Tumor tissue was obtained during standard surgical procedures and fresh clinical breast cancer tissue was placed into the 4th mammary fat pad of NSG-SCID female mice via trocar. Bulk tumor pieces (1–3 mm) were placed into the mammary fat pad using a 10 g trochar. For tumors that successfully transplanted, these were serially passaged into NSG-SCID and/or athymic nude female mice for tumor studies. For testing of efficacy of TKIs, bulk tumor pieces were transplanted and tumor growth was evaluated twice weekly. When tumor volume reached approximately 150 mm3, the mice were randomized into the following treatment groups: 1) vehicle; 2) MGCD265 [40 mg/kg], 3) erlotinib [75 mg/kg, QD], 4) crizotinib [50 mg/kg, BID], 5) MGCD + erlotinib, or 6) crizotinib + erlotinib. MGCD265 was obtained from Mirati Therapeutics. Crizotinib and erlotinib were purchased from LC Labs. The tumors were measured twice weekly using a caliper and the tumor volumes (length × width × depth) were calculated. Animal studies were approved by the Institutional Animal Care and Use Committee (IACUC) of the Van Andel Research Institute (VARI).
For immunohistochemical staining, heat-induced epitope retrieval with an EDTA/borate/Tris buffer (Ventana Medical Systems) was used and detection was performed with a Ventana Discovery XT or Ventana Discovery Ultra immunostainer (Ventana Medical Systems). Primary antibodies were revealed using an UltraMap anti-Rabbit DAB (brown) detection kit (Ventana Medical Systems); hematoxylin was employed as a nuclear counterstain. Primary antibodies for staining were Met-4 , EGFR (DAK-H1-WT, Dako), and the following antibodies from Cell Signaling Technology (Beverly, Massachusetts): P-MET (Y1234/Y1235; D26), P-EGFR (Y1068; D7A5), P-MAPK (Thr202/Tyr204; #9101), and P-S6 (Ser240/244).
MET gene copy number was determined using genomic DNA from purified organoids (PureLink Genomic DNA mini kit; Life Technologies) according to manufacturer's instructions. H596 lung adenocarcinoma cells which have two known copies of MET and SNU-5 gastric carcinoma cells with known MET amplification were used as controls. For each sample, 20 ng gDNA was used in a duplex, real-time PCR reaction with a set of commercially available TaqMan Copy Number Assay primers specific for MET (Hs04945184_cn or Hs04959714_cn; Life Technologies) along with the TaqMan Copy Number Reference Assay, RNase P, in a 96-well reaction plate. PCR plates were run on the StepOnePlus Real-Time PCR machine (Applied Biosystems) and copy number was determined using CopyCaller Software (Life Technologies).

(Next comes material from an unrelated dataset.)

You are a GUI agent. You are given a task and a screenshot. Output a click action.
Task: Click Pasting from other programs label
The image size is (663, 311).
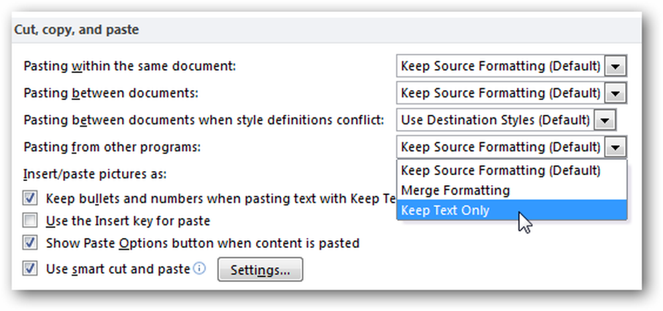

Linear mixed-effects models, with the appropriate linear contrasts were used to test for significant differences in drug response across treatment arms. A false discovery rate correction was used to adjust tests for multiple testing. If a given PDX model had residuals that greatly deviated from normality (determined visually via QQ-plots), tumor was natural log transformed. All outliers were examined for potential experimental issues.
We would like to thank Bryn Eagleson, Sylvia Timmer, and the VARI Vivarium for their continuous dedication.
CONFLICTS OF INTEREST
CR Graveel receives research support from Mirati Therapeutics. No potential conflicts of interest were disclosed by the other authors.
This study was supported by The Breast Cancer Research Foundation, Muskegon Tempting Tables, and the Van Andel Foundation.